Yakoff put away my hand.

“Let me alone, dear father,” says he, “don’t excite me to wrath lest worse should come of it. I’m not far from laying hands on myself, as it is.”

You can imagine, my dear sir, how I felt when I heard that…. I remember that I wept all night. “How have I deserved such wrath from the Lord?” I thought to myself.

At this point Father Alexyei drew from his pocket a checked handkerchief and began to blow his nose, and stealthily wiped his eyes, by the way.

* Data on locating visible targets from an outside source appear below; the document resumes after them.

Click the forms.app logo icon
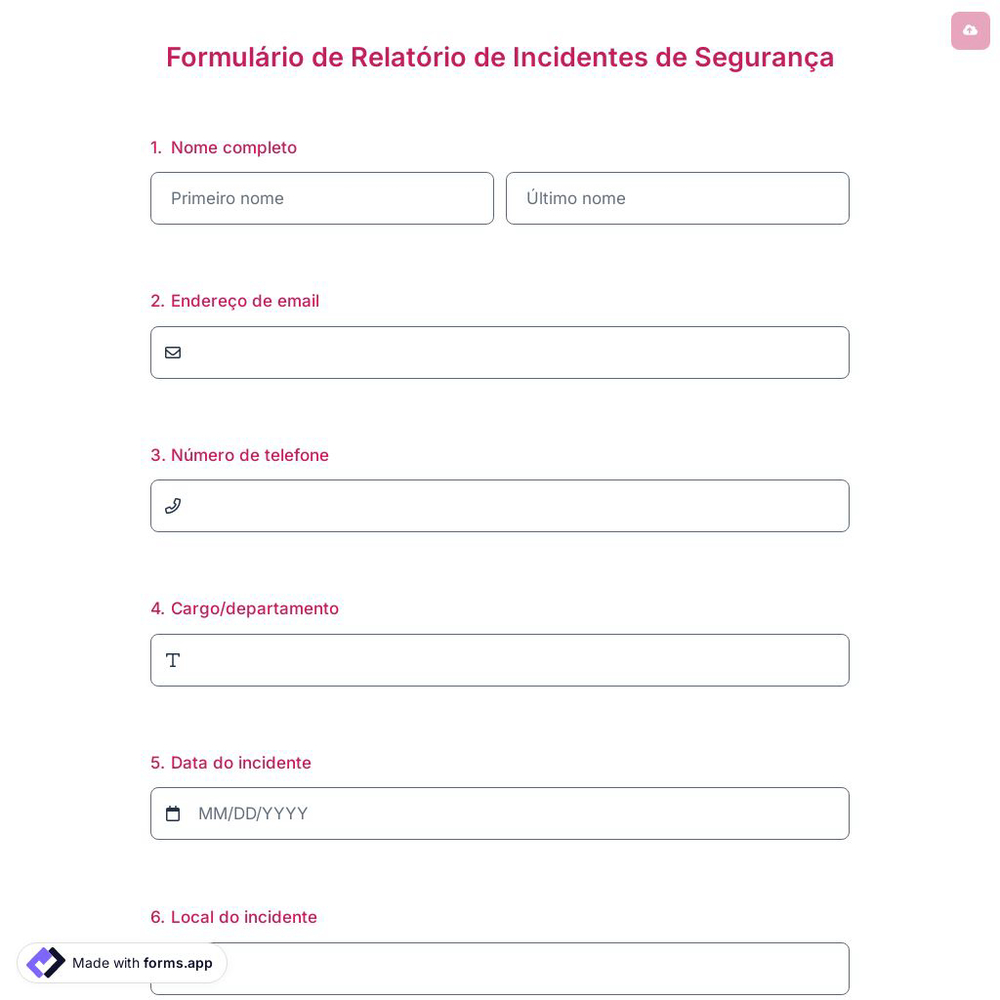This screenshot has height=1000, width=1000. pos(46,962)
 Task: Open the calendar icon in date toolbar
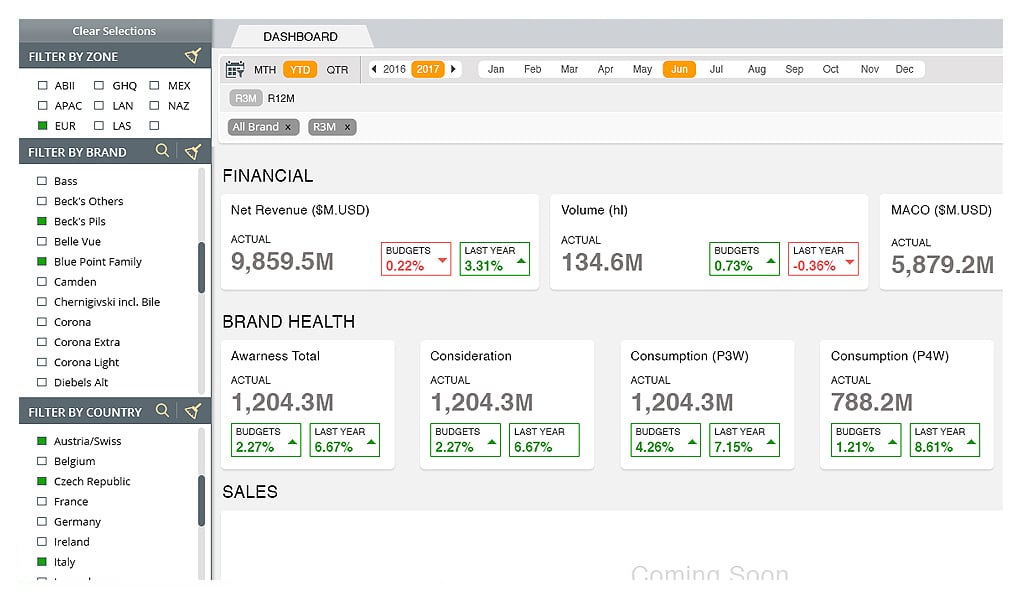click(x=235, y=70)
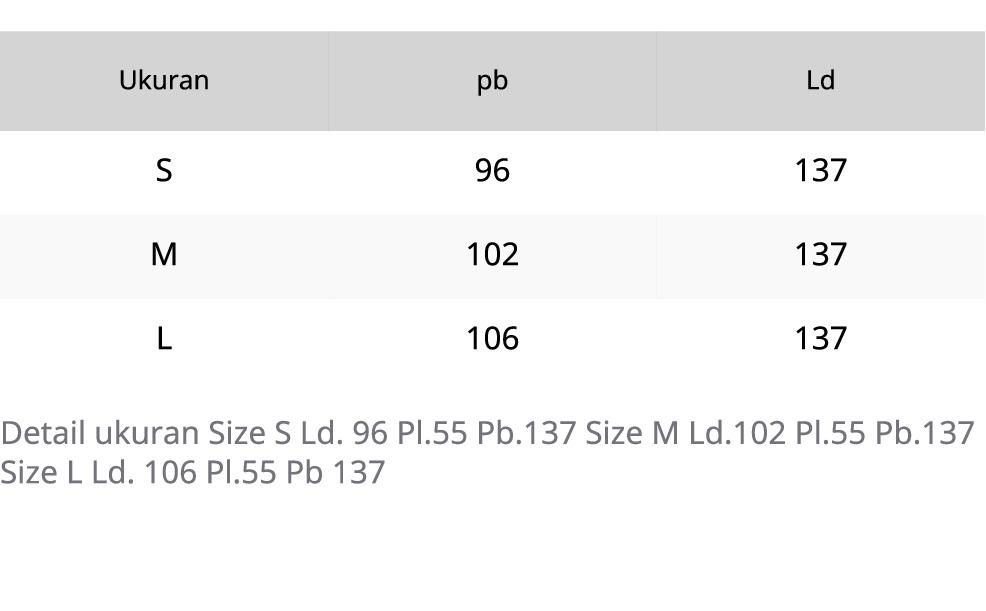This screenshot has height=611, width=986.
Task: Click "Size M" in the description text
Action: point(632,433)
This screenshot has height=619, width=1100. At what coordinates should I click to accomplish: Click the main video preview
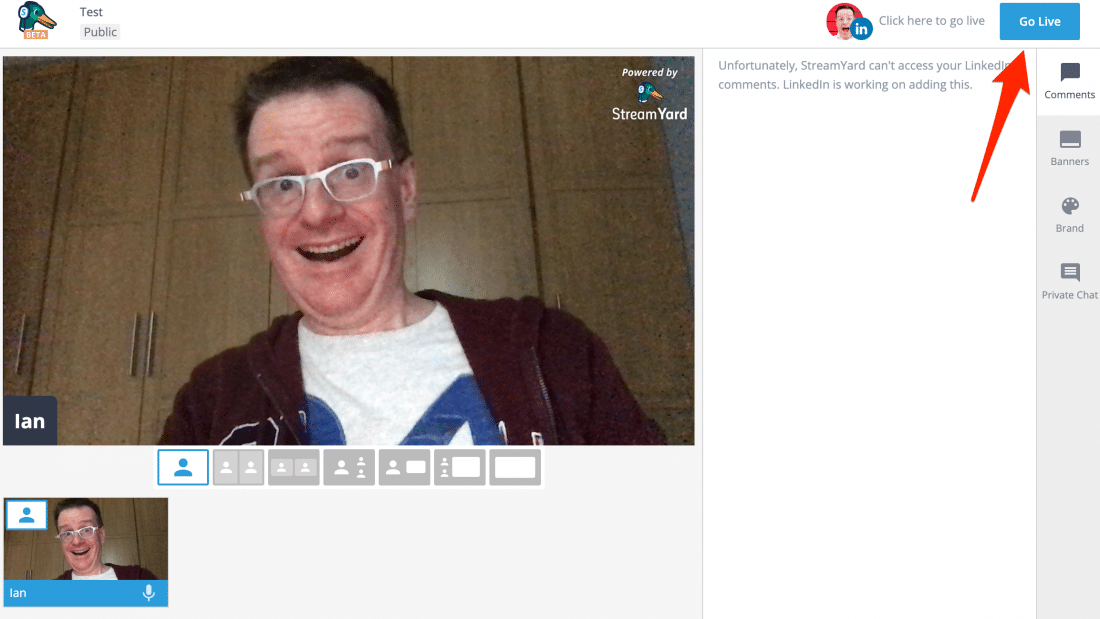tap(348, 250)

A bad time began for us then [he went on]. I could think of but one thing: how to prevent him from running away, or–which the Lord forbid!–of actually doing himself some harm! I watched his every step, and was afraid to enter into conversation.–And there dwelt near us at that time a neighbour, the widow of a colonel, Marfa Savishna was her name; I cherished a great respect for her, because she was a quiet, sensible woman, in spite of the fact that she was young and comely. I was in the habit of going to her house frequently, and she did not despise my vocation.[24] Not knowing, in my grief and anguish, what to do, I just told her all about it.–At first she was greatly alarmed, and even thoroughly frightened; but later on she became thoughtful. For a long time she deigned to sit thus, in silence; and then she expressed a wish to see my son and converse with him. And I felt that I ought without fail to comply with her wish; for it was not feminine curiosity which prompted it in this case, but something else.

FOOTNOTE:
[24] Ecclesiastics are regarded as plebeians by
the gentry or nobles in Russia.–TRANSLATOR.

On returning home I began to persuade Yakoff. “Come with me to see the colonel’s widow,” I said to him.

He began to flourish his legs and arms!

“I won’t go to her,” says he, “not on any account! What shall I talk to her about?” He even began to shout at me. But at last I conquered him, and hitching up my little sledge, I drove him to Marfa Savishna’s, and, according to our compact, I left him alone with her. I was surprised at his having consented so speedily. Well, never mind,–we shall see. Three or four hours later my Yakoff returns.